2. Fine by me. Stay ignorant.
3. “For
this last stage, the syrup is placed into a very large pan, typically holding
60 tons or more of sugar syrup. In the pan even more water is boiled off until
conditions are right for sugar crystals to grow. You may have done something
like this at school but probably not with sugar because it is difficult to get
the crystals to grow well. In the factory the workers usually have to add some
sugar dust to initiate crystal formation. Once the crystals have grown the
resulting mixture of crystals and mother liquor is spun in centrifuges to
separate the two, rather like washing is spin dried. The crystals are then
given a final dry with hot air before being packed and/or stored ready for
dispatch.”
This is how they refine beet sugar. Pray explain exactly how any of this gets rid of the chemical residues that will still remain in the sugar.

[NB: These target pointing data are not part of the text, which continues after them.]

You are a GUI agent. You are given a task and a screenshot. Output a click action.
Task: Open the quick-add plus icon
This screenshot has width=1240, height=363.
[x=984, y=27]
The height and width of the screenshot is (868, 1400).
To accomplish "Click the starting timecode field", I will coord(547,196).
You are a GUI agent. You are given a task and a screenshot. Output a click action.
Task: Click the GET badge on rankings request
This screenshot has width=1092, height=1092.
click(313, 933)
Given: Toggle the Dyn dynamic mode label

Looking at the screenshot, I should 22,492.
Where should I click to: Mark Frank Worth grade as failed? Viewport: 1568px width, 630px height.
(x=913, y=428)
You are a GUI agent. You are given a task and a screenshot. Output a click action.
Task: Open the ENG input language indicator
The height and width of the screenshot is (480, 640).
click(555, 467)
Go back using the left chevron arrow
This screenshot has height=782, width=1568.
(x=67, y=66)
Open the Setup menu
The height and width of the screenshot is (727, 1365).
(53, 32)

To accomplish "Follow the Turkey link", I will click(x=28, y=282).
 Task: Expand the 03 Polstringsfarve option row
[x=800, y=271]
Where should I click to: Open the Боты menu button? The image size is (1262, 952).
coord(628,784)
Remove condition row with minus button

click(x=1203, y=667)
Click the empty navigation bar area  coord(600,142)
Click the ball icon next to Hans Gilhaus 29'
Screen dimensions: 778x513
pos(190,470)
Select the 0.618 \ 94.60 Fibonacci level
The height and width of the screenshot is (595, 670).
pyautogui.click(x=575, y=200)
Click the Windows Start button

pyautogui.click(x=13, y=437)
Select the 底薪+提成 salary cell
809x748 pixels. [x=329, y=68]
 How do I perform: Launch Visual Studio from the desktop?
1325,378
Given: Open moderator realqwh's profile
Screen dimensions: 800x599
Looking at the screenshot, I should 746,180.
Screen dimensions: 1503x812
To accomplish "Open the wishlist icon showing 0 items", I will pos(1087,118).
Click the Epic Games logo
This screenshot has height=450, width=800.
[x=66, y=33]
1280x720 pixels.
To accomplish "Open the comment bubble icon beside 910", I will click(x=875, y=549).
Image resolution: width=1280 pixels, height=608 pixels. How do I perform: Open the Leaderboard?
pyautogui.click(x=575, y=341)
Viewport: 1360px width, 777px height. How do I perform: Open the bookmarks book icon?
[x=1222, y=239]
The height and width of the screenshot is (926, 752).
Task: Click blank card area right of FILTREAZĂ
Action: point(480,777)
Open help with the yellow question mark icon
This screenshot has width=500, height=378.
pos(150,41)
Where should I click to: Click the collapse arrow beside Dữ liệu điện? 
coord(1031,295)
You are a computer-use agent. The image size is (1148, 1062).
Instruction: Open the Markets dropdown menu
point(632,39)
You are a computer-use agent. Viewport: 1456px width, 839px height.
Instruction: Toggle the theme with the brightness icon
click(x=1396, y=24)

AND don’t forget to explain how I was “deliberately deceptive”.
And I am guessing here, but I assume that you have no evidence that glyphosate or any other herbicide makes it through the sugar processing stage.
So who is being deceptive?
At least as much evidence as you have for saying it doesn’t.
Okay, fellers. I’m sick of playing whack-a-mole and I have better things to do with my day. By all means keep on popping up but I won’t swat you down before tomorrow.
1) assertion of what? There are plenty of reports of residual glyphosate residues in crops as well as the typical amount of mercury in a can of tuna. So, for example, Froot Loops were tested and had a maximum value of 0.12 ppm. A can of canned light Tuna has 0.12 ppm mercury, Albacore is 0.32 ppm. Or, are you attempting to say that mercury is less toxic than glyphosate? I’d love to hear that come out of your mouth.
2) sorry, I refuse to provide you with hits on your blog, it has nothing to do with ignorance
3) Here’s where you’re being deliberately deceptive. When the crystals grow, they are SUGAR crystals. All other contaminants stay in solution, you would need a different process to extract glyphosate. BTW, growing sugar crystals isn’t hard, I think it was covered in 6th grade science.
You are tired of getting whacked, don’t blame you for giving up..
If you think it’s me who was whacked, you’re flat out delusional and should be committed.
Moderator note – Multiple people in this thread violated our Comment Policy with comments that were not polite and/or were personal attacks. I removed a few short comments that were particularly egregious. Thank you for engaging in discussion on the Biofortified Blog, but please consult the Policy before commenting further. https://biofortified.org/blog/comment-policy/
Well, I came back and considering how many articles I have read such as this one. http://www.agprofessional.com/news/epa-says-glyphosate-not-endocrine-disruptor That disagree with you without using inflammatory terms like “massive” and because I have a fading memory of an In vitro experiment as Michael mentioned. I am not at all impressed with how you have done here.
Why would anybody go to your site? I don’t know why I still do. You won’t allow “pro-GMO” comments (even though they seem to be your only readers). Your comments all have to be moderated. Then you selectively publish.
This is clearly a far more productive place to have a discussion, because you aren’t in charge of who talks, what they say, or the pace of the conversation.